* _Work required_
Reproduce the material verbatim, starting at the line containing "Jump to the last frame of timeline" and continuing through the end of the material.

(Excerpt from a dataset)
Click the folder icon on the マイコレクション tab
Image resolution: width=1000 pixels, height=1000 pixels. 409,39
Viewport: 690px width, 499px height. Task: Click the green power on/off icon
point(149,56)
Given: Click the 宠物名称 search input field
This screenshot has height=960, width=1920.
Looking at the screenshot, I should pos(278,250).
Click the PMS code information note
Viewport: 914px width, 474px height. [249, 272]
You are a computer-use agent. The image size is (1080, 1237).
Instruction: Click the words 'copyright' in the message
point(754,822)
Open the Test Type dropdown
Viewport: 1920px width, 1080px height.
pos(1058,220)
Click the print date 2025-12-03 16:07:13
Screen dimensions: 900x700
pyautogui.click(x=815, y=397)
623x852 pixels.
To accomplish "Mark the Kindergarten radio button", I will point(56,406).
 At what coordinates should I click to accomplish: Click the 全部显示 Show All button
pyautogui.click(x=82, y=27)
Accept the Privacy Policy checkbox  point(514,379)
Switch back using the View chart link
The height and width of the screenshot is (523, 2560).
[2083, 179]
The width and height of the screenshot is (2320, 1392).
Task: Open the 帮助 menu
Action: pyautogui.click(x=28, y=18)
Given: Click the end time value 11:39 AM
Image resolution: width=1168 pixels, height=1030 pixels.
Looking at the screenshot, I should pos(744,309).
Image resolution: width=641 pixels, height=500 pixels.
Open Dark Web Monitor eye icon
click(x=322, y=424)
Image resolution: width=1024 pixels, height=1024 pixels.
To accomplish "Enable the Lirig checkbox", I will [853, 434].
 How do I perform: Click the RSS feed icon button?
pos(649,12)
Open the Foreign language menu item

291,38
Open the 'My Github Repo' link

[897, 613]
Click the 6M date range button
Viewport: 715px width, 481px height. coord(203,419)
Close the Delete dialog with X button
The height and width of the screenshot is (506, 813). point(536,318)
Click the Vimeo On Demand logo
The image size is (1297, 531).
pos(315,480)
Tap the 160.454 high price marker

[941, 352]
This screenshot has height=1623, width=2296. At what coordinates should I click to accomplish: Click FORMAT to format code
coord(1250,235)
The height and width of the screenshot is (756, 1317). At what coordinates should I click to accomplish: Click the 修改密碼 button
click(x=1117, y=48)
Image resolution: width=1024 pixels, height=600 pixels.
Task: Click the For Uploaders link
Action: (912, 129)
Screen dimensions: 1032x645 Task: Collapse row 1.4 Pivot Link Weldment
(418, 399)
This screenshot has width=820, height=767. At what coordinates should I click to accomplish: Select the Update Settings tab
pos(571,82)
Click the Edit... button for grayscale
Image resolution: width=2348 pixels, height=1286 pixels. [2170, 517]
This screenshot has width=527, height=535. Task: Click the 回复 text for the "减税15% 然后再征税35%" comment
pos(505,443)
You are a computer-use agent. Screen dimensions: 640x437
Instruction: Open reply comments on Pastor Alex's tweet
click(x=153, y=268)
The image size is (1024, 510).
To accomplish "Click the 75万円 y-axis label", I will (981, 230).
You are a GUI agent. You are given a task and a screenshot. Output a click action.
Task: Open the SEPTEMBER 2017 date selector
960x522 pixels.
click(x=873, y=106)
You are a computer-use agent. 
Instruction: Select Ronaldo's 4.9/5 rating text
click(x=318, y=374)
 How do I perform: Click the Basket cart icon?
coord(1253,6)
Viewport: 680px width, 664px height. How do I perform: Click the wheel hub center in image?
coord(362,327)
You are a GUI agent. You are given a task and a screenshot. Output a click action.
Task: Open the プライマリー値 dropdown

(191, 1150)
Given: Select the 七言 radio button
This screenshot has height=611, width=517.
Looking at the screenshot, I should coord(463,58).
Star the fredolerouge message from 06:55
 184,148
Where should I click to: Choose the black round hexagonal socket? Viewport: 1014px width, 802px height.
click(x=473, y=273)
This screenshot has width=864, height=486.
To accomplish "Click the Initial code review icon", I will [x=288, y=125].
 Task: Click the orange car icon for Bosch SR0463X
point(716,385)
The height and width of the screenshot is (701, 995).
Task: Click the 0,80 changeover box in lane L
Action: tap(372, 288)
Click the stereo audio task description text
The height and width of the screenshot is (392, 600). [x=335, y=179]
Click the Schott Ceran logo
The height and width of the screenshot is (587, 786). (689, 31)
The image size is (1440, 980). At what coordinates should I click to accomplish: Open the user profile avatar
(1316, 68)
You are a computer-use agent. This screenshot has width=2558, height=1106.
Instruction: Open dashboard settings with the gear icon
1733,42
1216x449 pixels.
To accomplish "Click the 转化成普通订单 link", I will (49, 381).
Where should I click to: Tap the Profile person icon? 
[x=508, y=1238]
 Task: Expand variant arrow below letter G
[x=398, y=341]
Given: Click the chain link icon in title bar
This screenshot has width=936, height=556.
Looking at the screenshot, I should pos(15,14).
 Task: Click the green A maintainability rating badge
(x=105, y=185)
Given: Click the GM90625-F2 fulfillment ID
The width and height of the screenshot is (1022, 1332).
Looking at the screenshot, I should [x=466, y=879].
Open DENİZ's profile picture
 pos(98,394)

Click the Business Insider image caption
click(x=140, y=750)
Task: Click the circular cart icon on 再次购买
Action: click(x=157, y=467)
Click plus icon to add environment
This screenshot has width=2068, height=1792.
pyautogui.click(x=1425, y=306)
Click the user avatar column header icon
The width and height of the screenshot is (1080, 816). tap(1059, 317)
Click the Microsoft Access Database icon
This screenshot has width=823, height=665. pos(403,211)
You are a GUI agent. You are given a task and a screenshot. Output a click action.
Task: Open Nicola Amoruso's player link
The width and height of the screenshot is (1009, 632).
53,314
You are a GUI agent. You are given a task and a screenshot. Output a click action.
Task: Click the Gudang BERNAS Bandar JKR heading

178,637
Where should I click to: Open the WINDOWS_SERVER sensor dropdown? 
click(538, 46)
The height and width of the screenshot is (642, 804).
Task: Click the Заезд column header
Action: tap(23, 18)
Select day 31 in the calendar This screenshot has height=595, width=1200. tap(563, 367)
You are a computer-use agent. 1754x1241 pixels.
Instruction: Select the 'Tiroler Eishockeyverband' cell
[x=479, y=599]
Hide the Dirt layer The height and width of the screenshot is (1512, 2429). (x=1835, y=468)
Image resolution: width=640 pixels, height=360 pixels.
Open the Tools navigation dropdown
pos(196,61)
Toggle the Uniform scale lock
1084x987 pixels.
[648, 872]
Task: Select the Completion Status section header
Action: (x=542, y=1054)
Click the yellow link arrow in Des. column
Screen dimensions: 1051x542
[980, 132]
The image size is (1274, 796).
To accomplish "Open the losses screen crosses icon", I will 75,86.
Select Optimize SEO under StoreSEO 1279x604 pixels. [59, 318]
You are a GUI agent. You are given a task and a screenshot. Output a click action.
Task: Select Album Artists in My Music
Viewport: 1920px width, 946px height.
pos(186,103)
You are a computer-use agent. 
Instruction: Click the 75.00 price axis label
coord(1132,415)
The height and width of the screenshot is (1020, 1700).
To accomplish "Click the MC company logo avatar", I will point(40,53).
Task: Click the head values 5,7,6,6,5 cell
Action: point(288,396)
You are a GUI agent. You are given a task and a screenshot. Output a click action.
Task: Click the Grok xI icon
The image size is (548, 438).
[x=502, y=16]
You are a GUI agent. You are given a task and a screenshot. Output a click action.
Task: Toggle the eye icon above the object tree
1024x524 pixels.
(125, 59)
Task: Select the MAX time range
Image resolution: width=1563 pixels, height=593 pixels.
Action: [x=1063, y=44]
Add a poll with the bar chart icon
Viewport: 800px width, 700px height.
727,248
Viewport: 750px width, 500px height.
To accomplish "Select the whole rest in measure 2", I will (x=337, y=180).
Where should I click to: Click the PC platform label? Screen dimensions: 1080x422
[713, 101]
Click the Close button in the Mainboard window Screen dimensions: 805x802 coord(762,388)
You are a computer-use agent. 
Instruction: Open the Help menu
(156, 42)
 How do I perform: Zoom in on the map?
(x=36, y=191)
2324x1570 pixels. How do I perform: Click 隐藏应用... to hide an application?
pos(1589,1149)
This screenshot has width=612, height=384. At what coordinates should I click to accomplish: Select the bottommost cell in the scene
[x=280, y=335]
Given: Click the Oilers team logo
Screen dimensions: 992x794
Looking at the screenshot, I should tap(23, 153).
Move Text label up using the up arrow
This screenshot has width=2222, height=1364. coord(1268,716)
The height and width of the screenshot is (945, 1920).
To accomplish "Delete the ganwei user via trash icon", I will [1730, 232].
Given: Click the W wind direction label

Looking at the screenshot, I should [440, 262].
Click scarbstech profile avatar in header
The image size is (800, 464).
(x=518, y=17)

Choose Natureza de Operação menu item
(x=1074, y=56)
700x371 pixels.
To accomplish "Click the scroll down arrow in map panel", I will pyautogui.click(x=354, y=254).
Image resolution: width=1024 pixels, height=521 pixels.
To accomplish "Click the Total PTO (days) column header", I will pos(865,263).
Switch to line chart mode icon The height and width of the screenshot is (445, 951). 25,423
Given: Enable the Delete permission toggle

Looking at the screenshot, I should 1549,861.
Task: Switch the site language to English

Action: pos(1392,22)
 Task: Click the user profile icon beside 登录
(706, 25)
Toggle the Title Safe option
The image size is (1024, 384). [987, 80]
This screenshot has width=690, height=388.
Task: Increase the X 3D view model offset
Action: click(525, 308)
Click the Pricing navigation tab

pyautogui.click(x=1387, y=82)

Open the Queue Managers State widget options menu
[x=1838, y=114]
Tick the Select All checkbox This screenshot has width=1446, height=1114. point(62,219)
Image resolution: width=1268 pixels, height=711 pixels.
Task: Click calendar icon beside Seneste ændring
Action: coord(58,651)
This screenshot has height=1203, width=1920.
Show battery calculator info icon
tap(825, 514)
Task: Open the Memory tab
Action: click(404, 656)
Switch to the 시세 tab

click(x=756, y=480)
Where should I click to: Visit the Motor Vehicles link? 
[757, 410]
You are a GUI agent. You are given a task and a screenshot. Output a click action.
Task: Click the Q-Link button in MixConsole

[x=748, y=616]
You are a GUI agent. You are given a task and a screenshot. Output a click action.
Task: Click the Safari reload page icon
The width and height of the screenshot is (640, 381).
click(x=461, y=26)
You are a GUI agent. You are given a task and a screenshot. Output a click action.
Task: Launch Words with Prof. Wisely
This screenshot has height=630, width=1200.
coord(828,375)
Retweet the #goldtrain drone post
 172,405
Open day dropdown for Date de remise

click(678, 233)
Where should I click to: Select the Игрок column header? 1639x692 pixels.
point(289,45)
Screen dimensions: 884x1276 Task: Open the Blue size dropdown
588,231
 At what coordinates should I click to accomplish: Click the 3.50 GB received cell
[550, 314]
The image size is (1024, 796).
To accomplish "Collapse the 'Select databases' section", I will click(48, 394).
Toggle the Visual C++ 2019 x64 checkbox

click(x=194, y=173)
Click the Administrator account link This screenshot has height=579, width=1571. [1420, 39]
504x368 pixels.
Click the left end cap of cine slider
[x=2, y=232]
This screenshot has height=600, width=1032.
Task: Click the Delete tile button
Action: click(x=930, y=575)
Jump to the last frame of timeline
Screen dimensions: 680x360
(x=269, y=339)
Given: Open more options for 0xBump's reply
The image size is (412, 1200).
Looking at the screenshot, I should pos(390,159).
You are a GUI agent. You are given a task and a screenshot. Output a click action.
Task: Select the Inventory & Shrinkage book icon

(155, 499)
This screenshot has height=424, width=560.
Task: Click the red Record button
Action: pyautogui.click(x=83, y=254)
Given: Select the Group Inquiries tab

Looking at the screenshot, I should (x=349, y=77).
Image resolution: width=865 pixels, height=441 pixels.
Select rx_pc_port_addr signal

* _Result of this exercise_
Jump to the last frame of timeline
Screen dimensions: 680x360
(x=269, y=339)
Given: Open more options for 0xBump's reply
The image size is (412, 1200).
Looking at the screenshot, I should pos(390,159).
You are a GUI agent. You are given a task and a screenshot. Output a click action.
Task: Select the Inventory & Shrinkage book icon

(155, 499)
This screenshot has height=424, width=560.
Task: Click the red Record button
Action: pyautogui.click(x=83, y=254)
Given: Select the Group Inquiries tab

Looking at the screenshot, I should (x=349, y=77).
Image resolution: width=865 pixels, height=441 pixels.
Select rx_pc_port_addr signal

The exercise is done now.